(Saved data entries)
+ + + + +

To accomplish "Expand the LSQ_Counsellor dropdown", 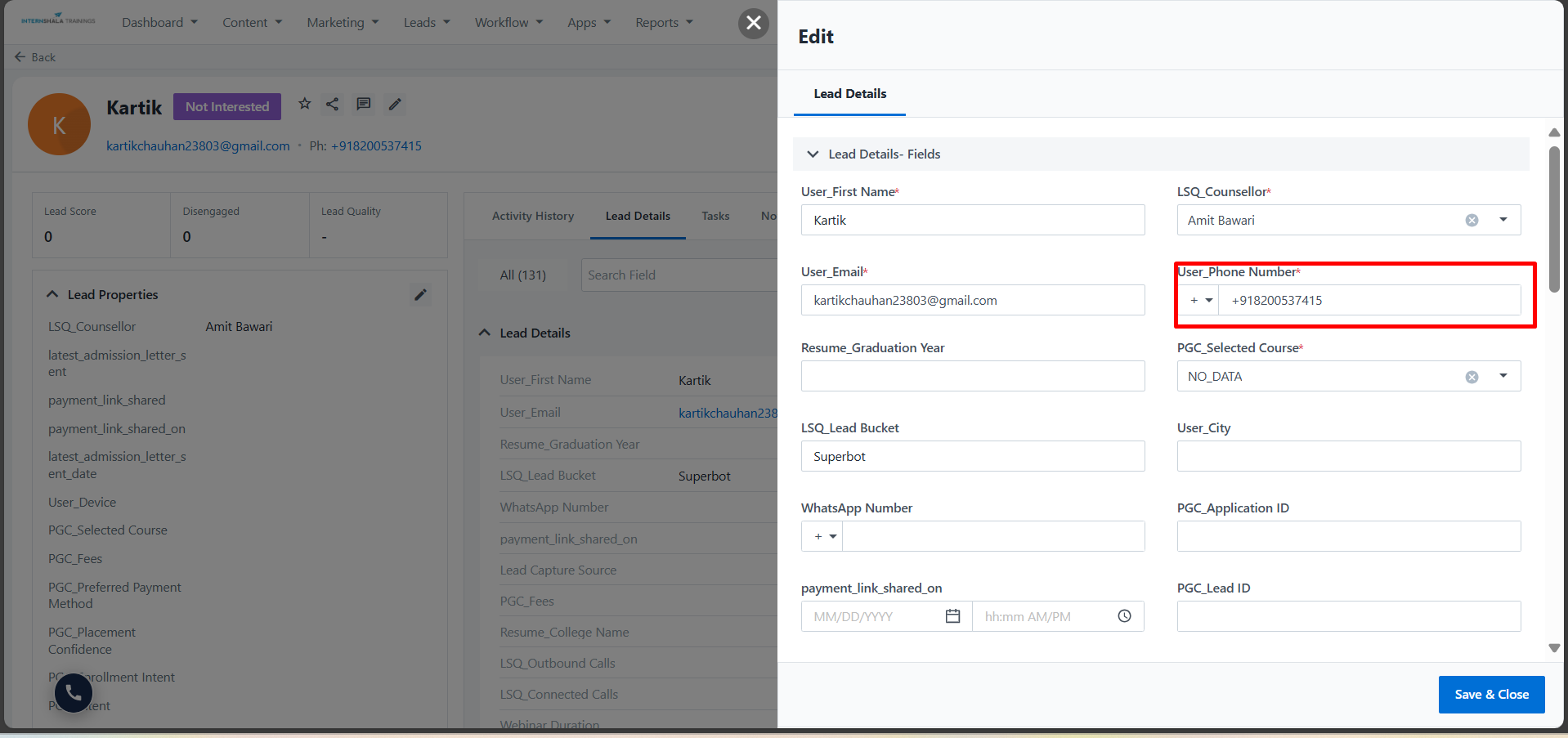I will (x=1503, y=220).
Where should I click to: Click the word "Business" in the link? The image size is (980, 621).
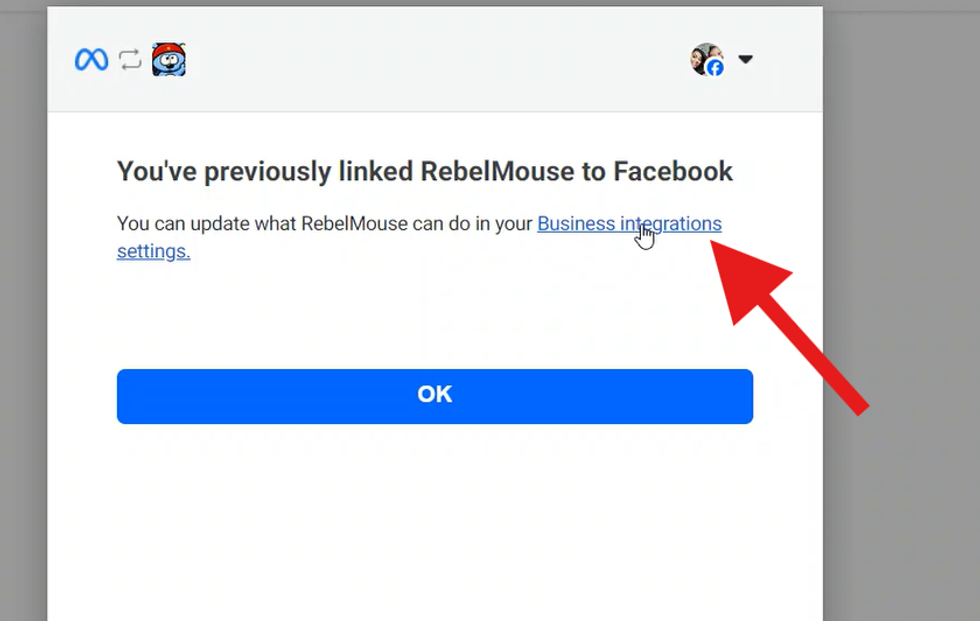tap(576, 224)
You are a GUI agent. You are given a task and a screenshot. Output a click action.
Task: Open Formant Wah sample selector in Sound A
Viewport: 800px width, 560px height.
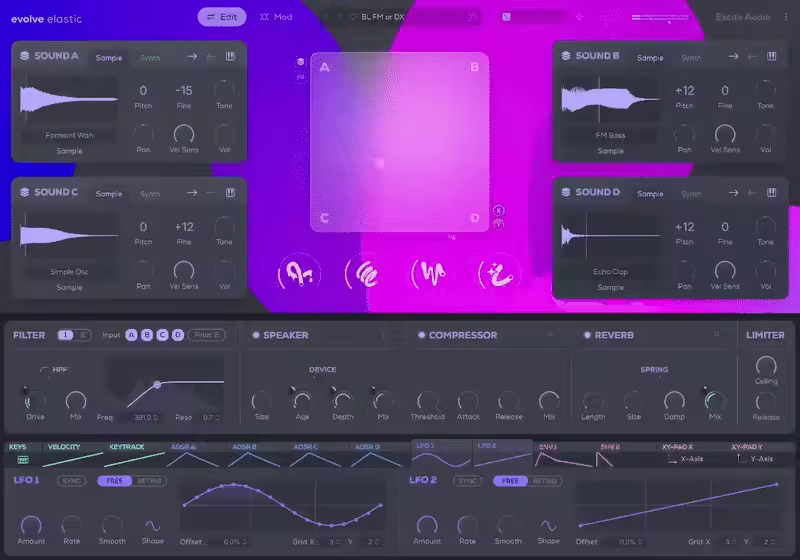tap(69, 135)
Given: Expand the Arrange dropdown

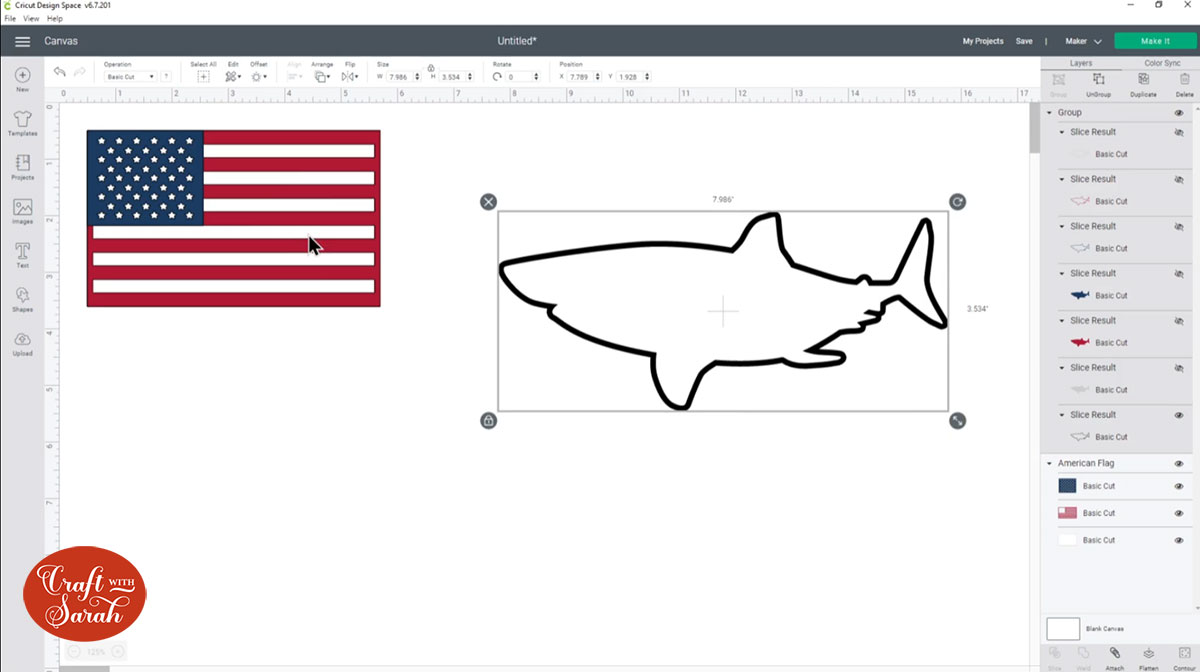Looking at the screenshot, I should point(322,76).
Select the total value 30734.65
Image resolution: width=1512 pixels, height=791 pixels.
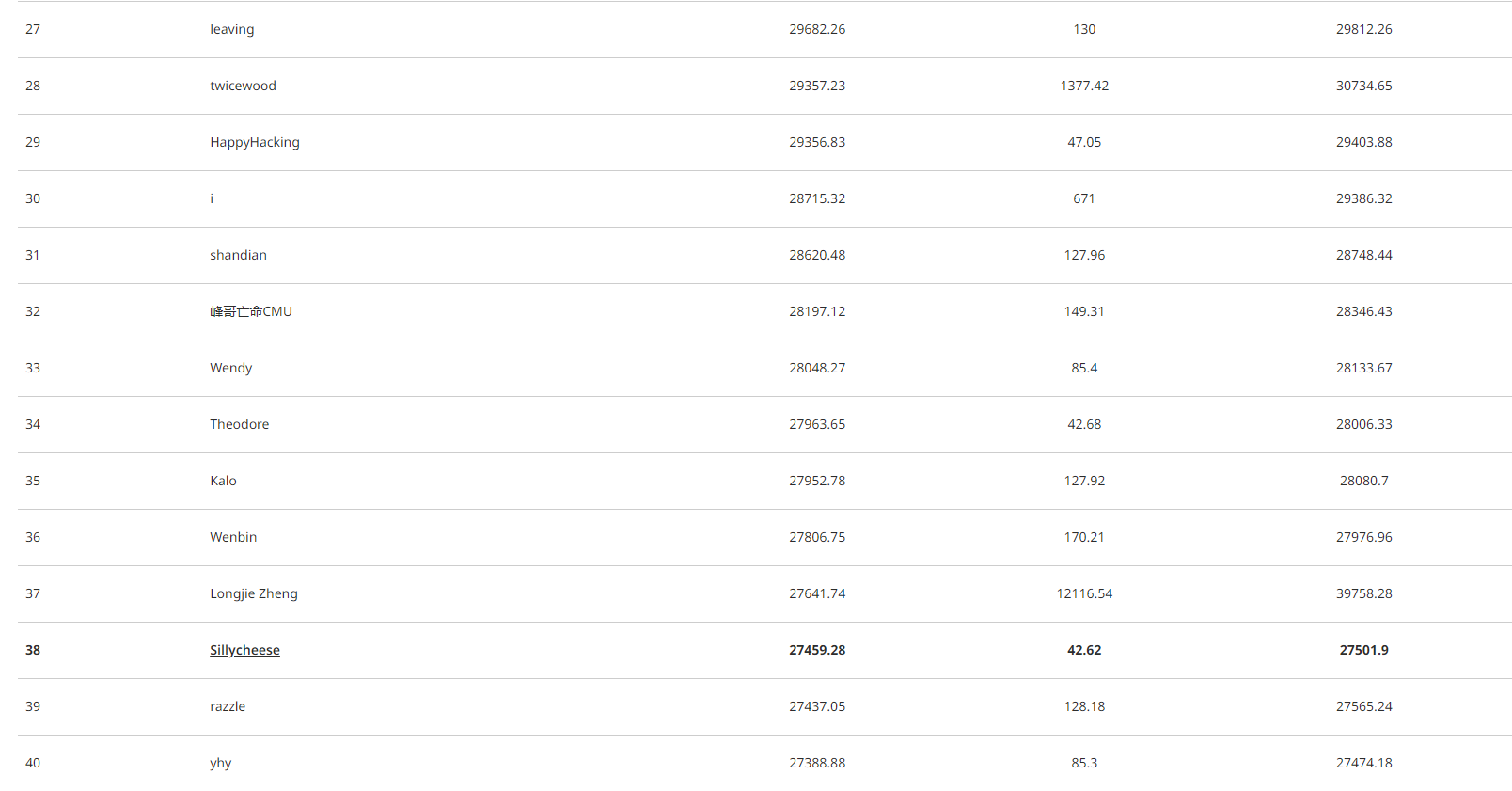1363,86
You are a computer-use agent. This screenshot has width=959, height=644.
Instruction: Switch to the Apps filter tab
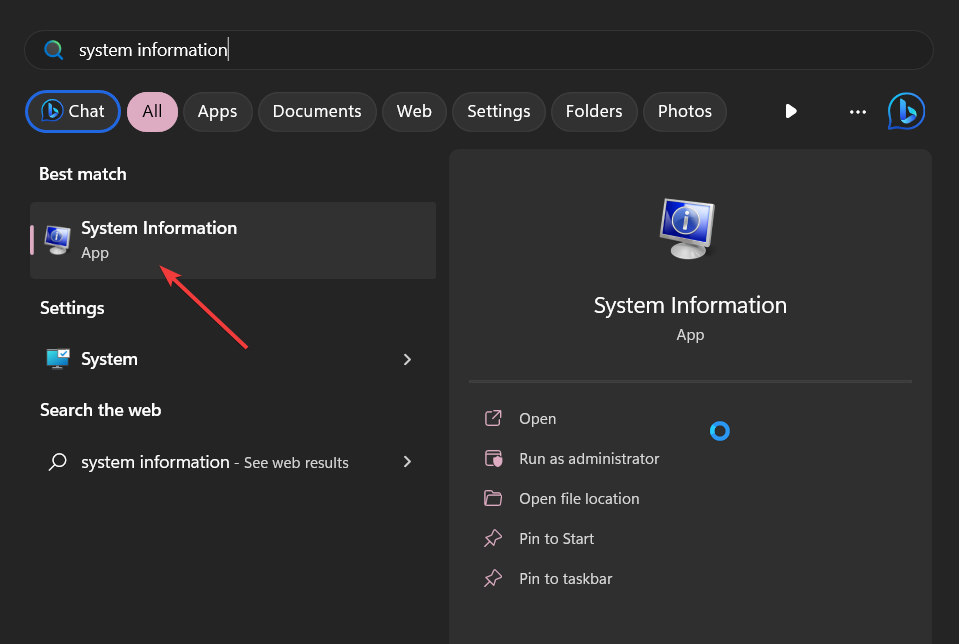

+ + + + +

A single number is expected: the count of lines in the preceding entries that contain "agent".

2